Officer K (Rylan Gosling) is a detective working in the Los Angeles Police Department tasked with tracking down renegade replicants – he is what they call a blade runner. These are artificially created humanoids, who were so hard to capture and terminate in the first Bladerunner movie set in 2019.
The Wallace Company now produces obedient Nexus-9 replicants who have open-ended lifespans and implanted human memories. The older replicants of the Tyrell Corporation era are the target for ‘retiring’ by the likes of Officer K, who himself is a Nexus-9 replicant.
In his small apartment, K escapes from the tensions and violence of the city, and co-habits it with a virtual reality woman, Joi (Ana de Armas). She appears as a projected hologram who can, through an enhanced function, move around and experience the real world. She is a virtual equivalent of a replicant.
The core of the film, is Joe’s search for a child born from the ‘miraculous’ union between two replicants. His quest takes him from the Dickensian plight of child labourers putting together electronic components to the headquarters of megalomaniac Nianader Wallace (Jared Leto), to rediscovering the liar of Rick Deckard (Harrison Ford).
Wallace is much in the mode of the techno-industrialist autocrat Joh Fredersen (Alfred Abel), who creates a robot based on his late wife, to disrupt the rebellion of the workers, in Fritz Lang’s silent science fiction classic, Metropolis (1927). The urban nightmare of its mega-city of the future, has gone on to be the template for such films as Alphaville (1965), Soylent Green (1973), Brazil (1985) and the neo-noir of Ridley Scott’s Blade Runner in 1982.

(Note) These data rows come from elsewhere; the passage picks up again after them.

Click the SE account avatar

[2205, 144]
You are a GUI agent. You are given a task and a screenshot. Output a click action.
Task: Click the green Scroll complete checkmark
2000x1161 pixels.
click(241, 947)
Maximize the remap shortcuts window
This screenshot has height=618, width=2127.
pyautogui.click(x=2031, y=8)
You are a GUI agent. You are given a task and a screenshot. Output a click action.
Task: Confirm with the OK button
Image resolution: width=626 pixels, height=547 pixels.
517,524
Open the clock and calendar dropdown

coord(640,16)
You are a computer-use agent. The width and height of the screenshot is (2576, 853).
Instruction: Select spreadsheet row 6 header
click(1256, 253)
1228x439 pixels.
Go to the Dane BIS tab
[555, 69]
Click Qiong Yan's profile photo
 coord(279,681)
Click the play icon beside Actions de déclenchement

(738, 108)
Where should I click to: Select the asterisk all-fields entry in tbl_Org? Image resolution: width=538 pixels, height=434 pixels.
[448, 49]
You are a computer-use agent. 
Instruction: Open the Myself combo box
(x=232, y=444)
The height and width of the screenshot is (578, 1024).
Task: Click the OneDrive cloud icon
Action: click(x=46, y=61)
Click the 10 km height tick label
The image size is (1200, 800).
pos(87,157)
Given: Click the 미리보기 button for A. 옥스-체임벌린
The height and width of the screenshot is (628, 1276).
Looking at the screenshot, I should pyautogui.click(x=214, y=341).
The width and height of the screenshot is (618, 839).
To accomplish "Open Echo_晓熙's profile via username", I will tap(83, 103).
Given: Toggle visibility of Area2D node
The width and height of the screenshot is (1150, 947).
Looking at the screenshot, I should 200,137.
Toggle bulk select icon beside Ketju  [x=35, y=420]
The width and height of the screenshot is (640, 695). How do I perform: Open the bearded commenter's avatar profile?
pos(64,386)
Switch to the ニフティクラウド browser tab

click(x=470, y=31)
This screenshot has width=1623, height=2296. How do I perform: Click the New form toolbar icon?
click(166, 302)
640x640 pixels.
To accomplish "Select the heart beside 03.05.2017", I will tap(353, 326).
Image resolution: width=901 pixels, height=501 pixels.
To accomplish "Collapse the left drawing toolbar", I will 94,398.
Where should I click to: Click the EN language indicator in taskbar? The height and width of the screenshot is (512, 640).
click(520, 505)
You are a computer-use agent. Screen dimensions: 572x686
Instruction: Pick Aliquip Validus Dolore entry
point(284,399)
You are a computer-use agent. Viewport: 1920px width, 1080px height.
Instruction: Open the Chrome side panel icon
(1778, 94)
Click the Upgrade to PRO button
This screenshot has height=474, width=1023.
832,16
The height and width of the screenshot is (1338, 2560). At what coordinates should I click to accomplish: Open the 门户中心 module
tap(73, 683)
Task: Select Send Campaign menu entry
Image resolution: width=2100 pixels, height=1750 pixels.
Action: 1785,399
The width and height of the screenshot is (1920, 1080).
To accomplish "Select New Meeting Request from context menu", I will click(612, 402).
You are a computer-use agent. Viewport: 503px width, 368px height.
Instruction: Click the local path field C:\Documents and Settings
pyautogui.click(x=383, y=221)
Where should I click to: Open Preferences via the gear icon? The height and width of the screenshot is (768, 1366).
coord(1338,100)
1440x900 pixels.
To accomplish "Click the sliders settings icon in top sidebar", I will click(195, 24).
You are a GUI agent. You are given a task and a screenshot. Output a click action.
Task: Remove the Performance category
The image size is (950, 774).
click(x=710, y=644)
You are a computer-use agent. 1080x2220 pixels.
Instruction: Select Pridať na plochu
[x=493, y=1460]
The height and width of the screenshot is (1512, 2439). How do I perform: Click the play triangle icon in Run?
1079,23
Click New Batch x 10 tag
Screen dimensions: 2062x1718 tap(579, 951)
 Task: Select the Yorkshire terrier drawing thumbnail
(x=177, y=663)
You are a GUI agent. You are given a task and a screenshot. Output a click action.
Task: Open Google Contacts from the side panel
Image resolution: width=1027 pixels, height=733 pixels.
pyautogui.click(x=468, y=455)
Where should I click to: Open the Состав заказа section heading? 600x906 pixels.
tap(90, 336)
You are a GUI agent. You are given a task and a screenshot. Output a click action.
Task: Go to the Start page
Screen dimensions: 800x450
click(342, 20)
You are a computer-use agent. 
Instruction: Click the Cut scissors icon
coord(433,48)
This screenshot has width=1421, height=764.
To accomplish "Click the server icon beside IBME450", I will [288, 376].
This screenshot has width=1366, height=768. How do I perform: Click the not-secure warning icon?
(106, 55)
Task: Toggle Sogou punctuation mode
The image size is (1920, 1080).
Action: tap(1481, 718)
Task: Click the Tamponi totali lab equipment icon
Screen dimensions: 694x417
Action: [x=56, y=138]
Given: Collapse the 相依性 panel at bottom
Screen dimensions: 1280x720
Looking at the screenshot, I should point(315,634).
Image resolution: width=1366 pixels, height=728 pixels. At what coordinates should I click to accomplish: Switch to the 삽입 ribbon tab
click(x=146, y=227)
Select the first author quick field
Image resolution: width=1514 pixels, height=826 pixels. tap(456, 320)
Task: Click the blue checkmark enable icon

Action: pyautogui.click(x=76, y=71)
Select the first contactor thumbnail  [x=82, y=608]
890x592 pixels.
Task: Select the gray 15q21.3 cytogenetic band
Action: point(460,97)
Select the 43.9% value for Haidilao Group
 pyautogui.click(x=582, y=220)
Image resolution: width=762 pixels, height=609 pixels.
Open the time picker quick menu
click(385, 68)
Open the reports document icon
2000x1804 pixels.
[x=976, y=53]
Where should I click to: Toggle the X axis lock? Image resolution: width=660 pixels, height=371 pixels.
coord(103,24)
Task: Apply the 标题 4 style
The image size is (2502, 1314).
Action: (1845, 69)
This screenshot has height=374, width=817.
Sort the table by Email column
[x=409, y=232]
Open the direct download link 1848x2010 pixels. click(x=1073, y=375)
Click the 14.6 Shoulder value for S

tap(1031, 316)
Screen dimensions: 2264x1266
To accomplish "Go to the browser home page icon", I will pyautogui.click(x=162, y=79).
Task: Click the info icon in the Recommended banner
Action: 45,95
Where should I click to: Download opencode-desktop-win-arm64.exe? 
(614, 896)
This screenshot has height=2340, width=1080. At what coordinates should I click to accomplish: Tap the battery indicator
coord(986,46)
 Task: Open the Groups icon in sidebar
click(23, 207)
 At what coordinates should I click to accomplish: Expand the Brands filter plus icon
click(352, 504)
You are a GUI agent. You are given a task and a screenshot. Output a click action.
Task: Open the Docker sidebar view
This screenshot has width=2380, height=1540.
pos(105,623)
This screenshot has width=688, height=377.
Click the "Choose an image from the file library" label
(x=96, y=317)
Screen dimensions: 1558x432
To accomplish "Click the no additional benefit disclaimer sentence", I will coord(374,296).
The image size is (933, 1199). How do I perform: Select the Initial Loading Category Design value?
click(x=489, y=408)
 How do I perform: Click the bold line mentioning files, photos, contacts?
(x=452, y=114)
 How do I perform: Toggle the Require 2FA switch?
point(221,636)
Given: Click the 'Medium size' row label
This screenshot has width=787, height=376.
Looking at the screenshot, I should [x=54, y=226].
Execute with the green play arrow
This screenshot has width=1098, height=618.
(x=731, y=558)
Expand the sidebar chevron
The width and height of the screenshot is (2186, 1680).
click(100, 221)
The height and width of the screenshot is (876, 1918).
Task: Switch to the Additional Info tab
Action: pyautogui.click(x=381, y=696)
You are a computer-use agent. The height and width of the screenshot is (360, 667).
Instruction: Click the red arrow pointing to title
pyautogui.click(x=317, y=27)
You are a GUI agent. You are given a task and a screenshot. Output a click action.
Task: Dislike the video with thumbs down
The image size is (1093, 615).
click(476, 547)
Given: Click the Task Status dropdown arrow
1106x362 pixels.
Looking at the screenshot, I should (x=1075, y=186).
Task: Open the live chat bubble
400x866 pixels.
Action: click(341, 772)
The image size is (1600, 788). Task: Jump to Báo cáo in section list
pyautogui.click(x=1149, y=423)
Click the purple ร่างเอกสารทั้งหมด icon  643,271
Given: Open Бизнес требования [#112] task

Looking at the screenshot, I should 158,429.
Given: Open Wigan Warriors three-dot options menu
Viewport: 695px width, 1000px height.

Director, Denis Villeneuve, continues in the Metropolis tradition by bringing us a grandiose and breath-taking vision of a Dystopian world where the lines between humanity, artificial intelligence and virtual reality are blurred beyond all recognition. He shows vast geometric structures of infinite beauty and horror, contrasted with the fleeting glimpses of natural beauty and the possibility of love in a tortured existence where splashes of violence can occur at any moment.
The gorgeous visuals of this exotic world, mixed with the brooding soundtrack, reflects the trauma and turmoil of Officer K’s own mind as he attempts to solve the puzzle of who and where the child of the replicants is, and the forces that seek to threaten his very survival.
This is a brilliantly executed sequel to Blade Runner that stands on its own feet as a work of outstanding, high-concept, blockbuster science fiction that is worth more than one viewing to enjoy it to the full.